Machine learning models degrade with time. You need to update and retrain them regularly. However, the decision on the maintenance approach is often arbitrary, and the models are simply retrained on a schedule or after every new batch. This can lead to suboptimal performance or wasted resources. In this talk, I will discuss how we can do better: from estimating the speed of the model decay in advance to constructing a proper evaluation set.


Once you create a machine learning model and put it into production, the work does not stop. The model quality might degrade in time, and you need to keep an eye on it and retrain or update the models accordingly.

However, data scientists often do not give much thought to this maintenance process. Some models are never updated, while others are updated on an arbitrary schedule or after every new batch of data arrives. Each approach has its pitfalls. You might keep an underperforming model in production without knowing it, leave potential for model improvement on the table, or waste the resources on an unnecessary update.
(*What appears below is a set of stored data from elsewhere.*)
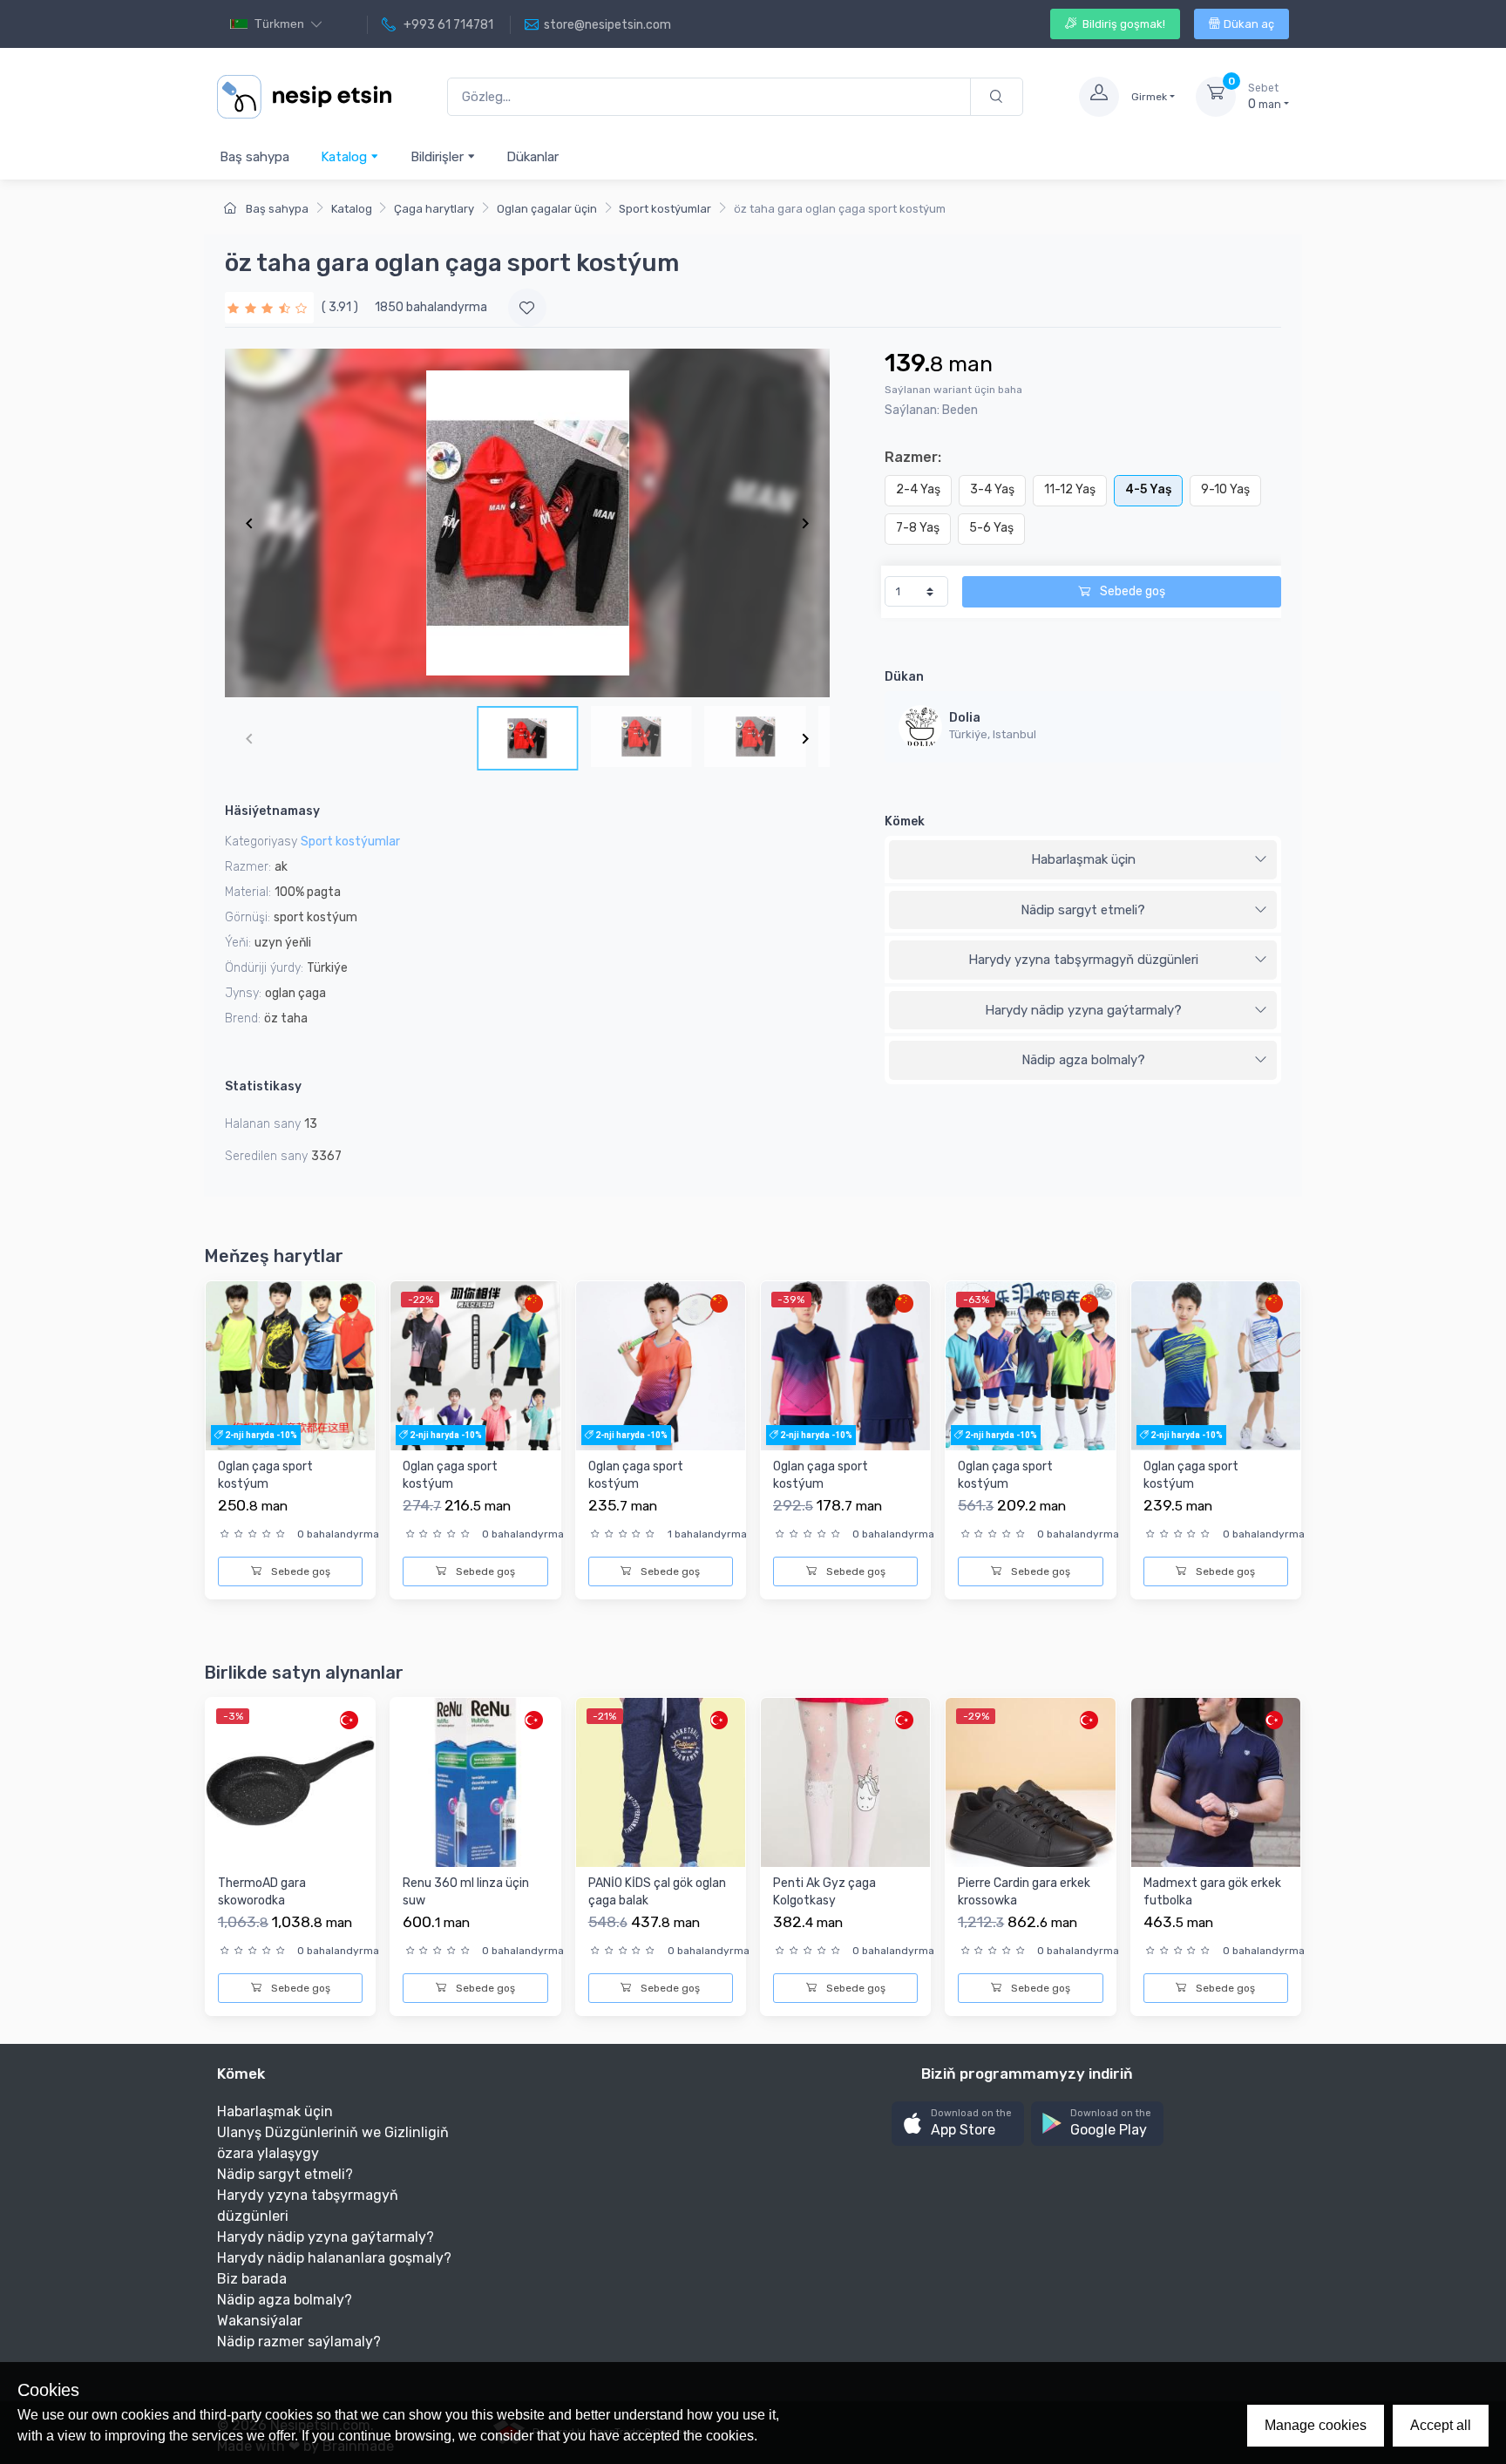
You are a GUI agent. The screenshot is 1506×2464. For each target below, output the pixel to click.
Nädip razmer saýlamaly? (299, 2341)
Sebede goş (1131, 591)
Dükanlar (532, 157)
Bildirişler (438, 157)
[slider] (269, 307)
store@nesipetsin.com (607, 24)
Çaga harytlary (434, 208)
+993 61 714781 (447, 24)
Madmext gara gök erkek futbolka (1212, 1892)
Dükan (904, 676)
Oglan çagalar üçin (547, 208)
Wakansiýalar (259, 2320)
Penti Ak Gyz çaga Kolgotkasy (824, 1892)
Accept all (1440, 2425)
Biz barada (252, 2279)
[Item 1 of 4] (527, 523)
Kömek (905, 821)
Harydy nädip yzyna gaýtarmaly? (1083, 1010)
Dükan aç (1249, 24)
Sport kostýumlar (665, 208)
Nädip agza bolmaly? (1083, 1060)
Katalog (345, 157)
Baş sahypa (254, 157)
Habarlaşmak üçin (1083, 859)
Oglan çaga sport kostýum (265, 1475)
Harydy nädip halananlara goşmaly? (334, 2258)
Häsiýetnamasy (272, 811)
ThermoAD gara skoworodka (262, 1892)
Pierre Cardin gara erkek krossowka (1024, 1892)
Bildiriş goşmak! (1122, 24)
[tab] (1082, 860)
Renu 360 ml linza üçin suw (466, 1892)
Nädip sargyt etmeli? (1083, 910)
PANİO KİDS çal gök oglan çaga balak (657, 1892)
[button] (958, 2123)
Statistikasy (263, 1086)
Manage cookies (1316, 2425)
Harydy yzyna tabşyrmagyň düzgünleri (1083, 959)
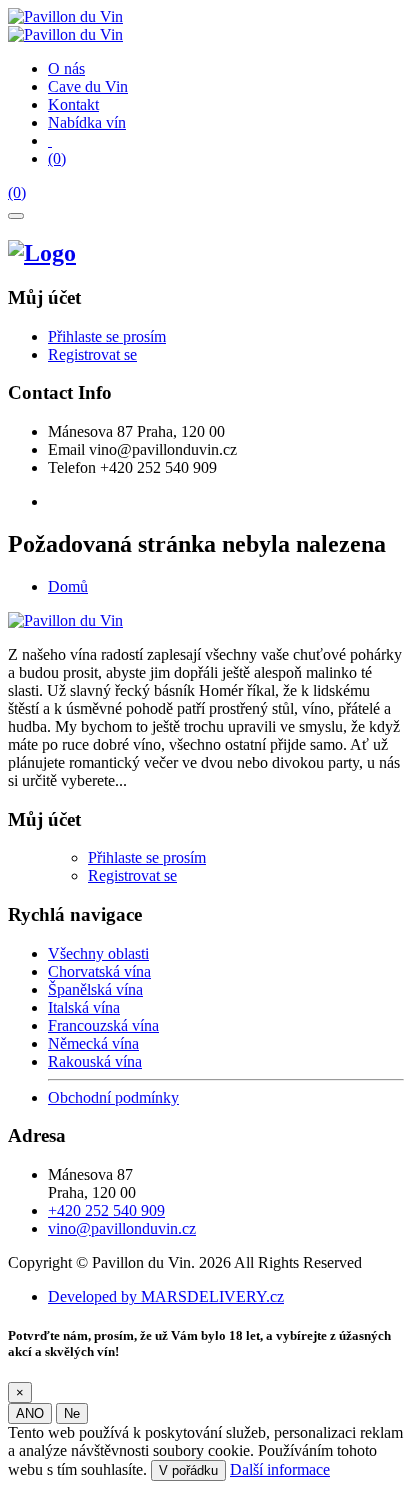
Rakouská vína (95, 1061)
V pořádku (188, 1470)
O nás (66, 68)
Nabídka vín (87, 122)
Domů (68, 586)
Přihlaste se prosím (107, 336)
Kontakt (73, 104)
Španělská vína (95, 989)
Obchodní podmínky (113, 1097)
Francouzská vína (103, 1025)
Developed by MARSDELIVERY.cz (166, 1296)
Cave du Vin (88, 86)
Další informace (280, 1469)
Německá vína (93, 1043)
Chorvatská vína (99, 971)
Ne (72, 1413)
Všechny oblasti (98, 953)
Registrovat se (92, 354)
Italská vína (84, 1007)
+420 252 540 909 (106, 1210)
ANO (30, 1413)
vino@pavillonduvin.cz (122, 1228)
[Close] (16, 216)
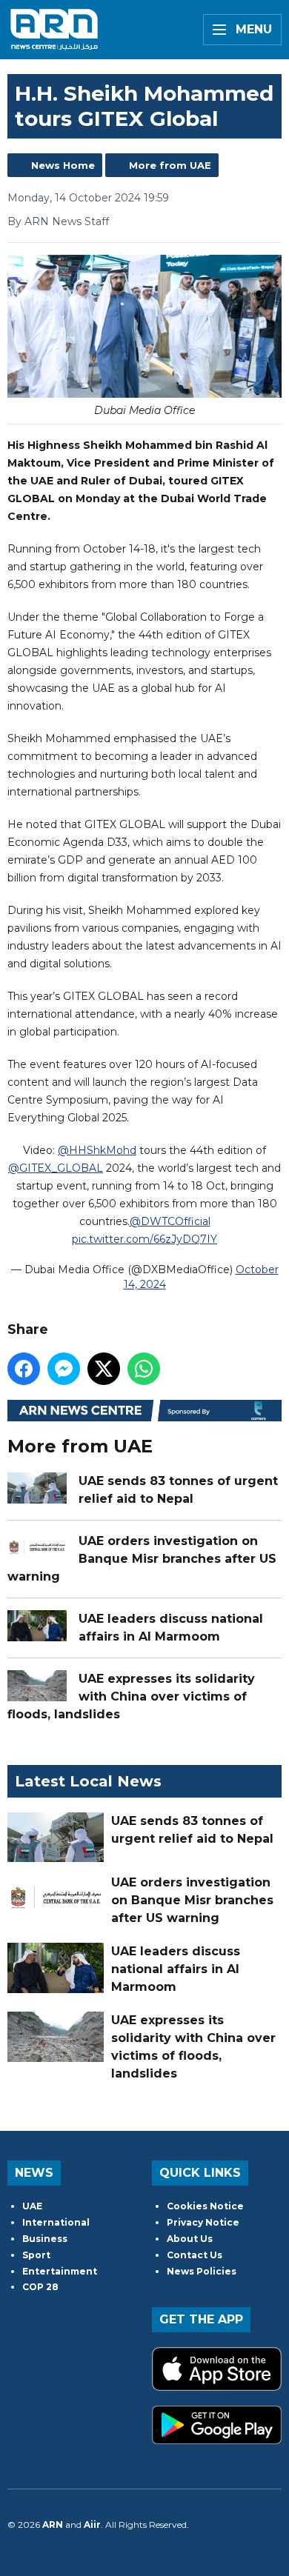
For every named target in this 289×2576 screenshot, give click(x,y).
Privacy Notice (203, 2222)
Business (44, 2238)
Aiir (92, 2524)
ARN (52, 2524)
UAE (32, 2206)
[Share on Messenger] (63, 1368)
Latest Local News (88, 1781)
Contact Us (194, 2254)
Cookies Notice (205, 2206)
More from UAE (170, 165)
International (56, 2222)
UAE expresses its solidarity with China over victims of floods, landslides (131, 1696)
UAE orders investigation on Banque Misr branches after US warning (141, 1559)
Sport (36, 2254)
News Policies (201, 2271)
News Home (63, 165)
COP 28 (40, 2286)
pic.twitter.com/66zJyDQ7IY (144, 1239)
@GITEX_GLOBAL (55, 1168)
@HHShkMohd (97, 1150)
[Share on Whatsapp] (143, 1368)
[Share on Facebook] (23, 1368)
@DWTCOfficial (170, 1221)
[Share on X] (103, 1368)
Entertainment (59, 2271)
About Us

Based on the experience of deploying and maintaining ML models in production, I will discuss different approaches to model retraining and how we can improve:
* Schedule-based retraining. How to estimate the optimal retraining cadence in advance by performing experiments on the training data.
* Trigger-based retraining. What is wrong with blind model retraining once you detect drift, and how to access if your new data batch is good enough.
* Model retraining process. How to decide between model retraining and an update, whether you should drop the old data, and how to construct a proper evaluation set.


Prior Knowledge Expected

Previous knowledge expected

Emeli Dral is a Co-founder and CTO at Evidently AI, a startup developing open-source tools to evaluate, test, and monitor the performance of machine learning models.

Earlier, she co-founded an industrial AI startup and served as the Chief Data Scientist at Yandex Data Factory. She led over 50 applied ML projects for various industries - from banking to manufacturing. Emeli is a data science lecturer at GSOM SpBU and Harbour.Space University. She is a co-author of the Machine Learning and Data Analysis curriculum at Coursera with over 100,000 students.